It’s always great to see the horror genre explored in television. Shows like The Twilight Zone, The X-Files and Fringe have been fore-runners in the attempt to bring horror to the small screen.
However, it seems that the producers of American television, as well as the network executives have always been reluctant to deliver something that is truly horror. Whether this is due to the expectations of reduced viewing figures for a genre that they consider to be undersubscribed when it comes to TV, or whether it is simply that they believed that to be truly horrific, they would have to break the boundaries of acceptible content for TV, I think their fears should really have been put to bed by now.
The shows mentioned above often hinted at horror. They are full of suspense and thrills and contain a little gore here and there, but in essence, they are all still really more science fiction than anything else and are rarely (if ever) scary.
Most forays into this genre in the past have failed mainly due to the limitations placed upon the shows by either the producers, the networks or simply by the rules that stated what was acceptible for TV. Who can say how much more successful American Gothic or Kingdom Hospital may have been with less of these restrictions in place? But, with the introduction of independant TV channels and the relaxing of some of these rules, more recently we have seen some much more full-blooded attempts at true horror. Dexter and The Walking Dead are prime examples of how this genre can be presented to a television audience. Neither show has fallen into the traps of cliched characters, predictable plots, cheesy editing leading to glimpses of dodgy monsters in questionable make-up … etc
I wish the same could be said of American Horror Story.
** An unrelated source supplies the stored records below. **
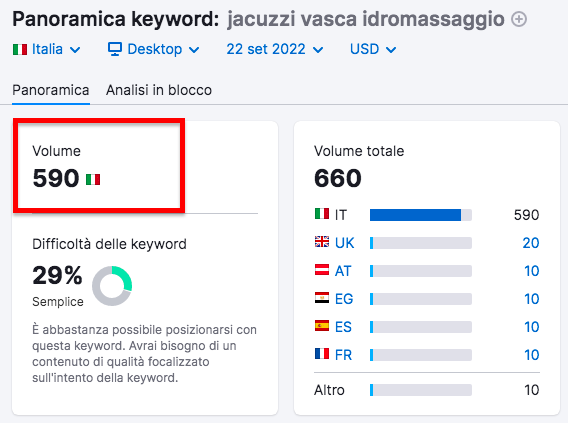Select the Panoramica tab
This screenshot has width=568, height=423.
51,90
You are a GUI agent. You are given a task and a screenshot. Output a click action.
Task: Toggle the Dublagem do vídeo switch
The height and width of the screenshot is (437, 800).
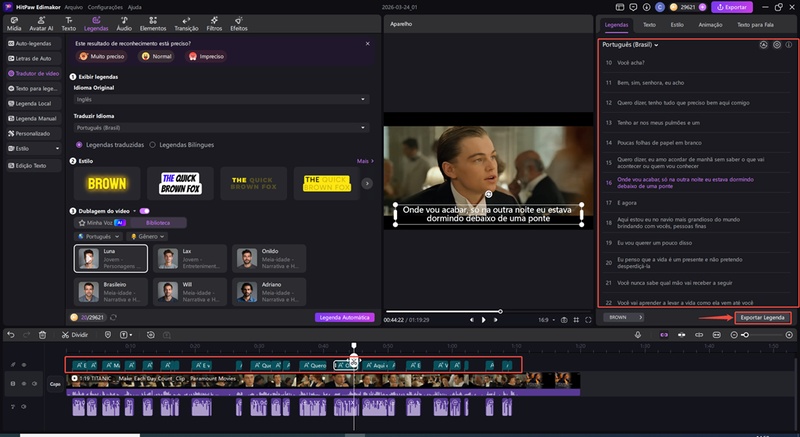coord(145,211)
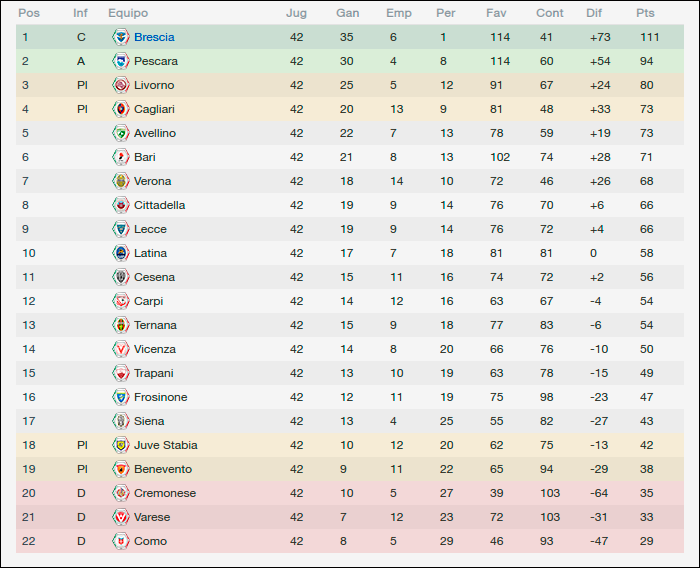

There have been quite a few positive reviews of this show in recent weeks, some even hailing it as the “best new show of 2011“. I have to disagree.
OK, the show has only just begun, so we have had a lot of exposition and introduction of characters … That, I can put up with. But the elements of this show that I am finding hard to stomach are those very cliches, telegraphed storylines and annoying, dated editing/direction techniques that were fairly antiquated even back in the 1980′s. Maybe the creative team behind the show are going for that cheesy horror feel on purpose. Maybe they are fully aware of their use of cliche and outdated horror devices … but it seems unlikely.
The pilot introduces us to the typical horror-story family. Husband and wife in a troubled marriage. Moody kid that self-harms and fights the other kids in school. This textbook horror story family is right in the middle of the textbook horror story situation of moving into a new house in a new city. And yes, the house is haunted. The pilot plays out amongst plot elements lifted directly from countless horror movies. Most obvious references include The Shining, The Evil Dead, A Nightmare On Elm Street, The Strangers, Amityville Horror, Hellraiser … even Twin Peaks. In fact, it is difficult to find anything in this show that is actually unique. Even the more unusual device of the maid appearing physically different depending on which character is looking at her is not all that rare.
The direction itself is also pretty unimaginative. The shots of the huge house looming over us, the shots looking down from the rafters as our characters enter the house, the shots of the daughter in the basement as we view her from behind objects, suggesting she is being watched. It all seems just way too formulaic. I understand that for producer, writer and director Brad Falchuk, this is his first attempt at horror, and he may be thinking that he can’t go wrong with tried-and-tested methods of old, but I still feel that the overuse of these all-too-obvious techniques will only hurt the show in the long run.
This overall feeling that you have seen it all before makes it very difficult to become immersed into the story – and this means that the “scary” parts fail to have any real impact. From the opening scene of the young twin boys being killed, right throught to the strobe-filled scene toward the end of the pilot where we get tiny glimpses of some boney hands and bloody teeth, the “scares” don’t really deliver the intended effect. The script doesn’t really help matters. Rather clunky dialogue throughout, even when it’s not serving as a device for filling us in on the house’s past, or that of it’s new occupants.
The redeeming factor comes with the acting. The central characters are potrayed surprisingly well. The depth of character provided by the clunky dialogue actually makes their outbursts and psychoses more believable. Even in the pilot, the husband/wife/daughter team played by Dylan McDermott, Connie Britton and Taissa Farmiga come across as a tight unit that seems very promising for future episodes.
The inclusion of elements that would not have been allowed up to a few years ago (namely gore and the odd sexual scene) also suggests that the show may provide something different once the surprisingly average overall plot has been fully set up. Hopefully, they will not focus too much on the creepy maid and neighbours, spelling out their involvement in the deaths of the house’s previous owners. The hints so far have been more than enough.
So, with that in mind, I think this is a show that I will give more of a chance to develop. Hopefully, within the next 3 episodes there will be more than the glimmer of something unique. I see a lot of potential, but none really realized as yet. If you’re a fan of horror, I have no doubt you will enjoy the show for what it is. But if you’re like me and are always looking for some kind of advancement within the genre and unique content, you may be disappointed – at least with the first couple of episodes.